#### Raw records:
>>>>

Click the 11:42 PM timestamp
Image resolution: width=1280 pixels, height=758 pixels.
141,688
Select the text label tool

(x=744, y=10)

<<<<

#### Given exercise:
Copy out every line of the items above word for word.

#### Task result:
Click the 11:42 PM timestamp
Image resolution: width=1280 pixels, height=758 pixels.
141,688
Select the text label tool

(x=744, y=10)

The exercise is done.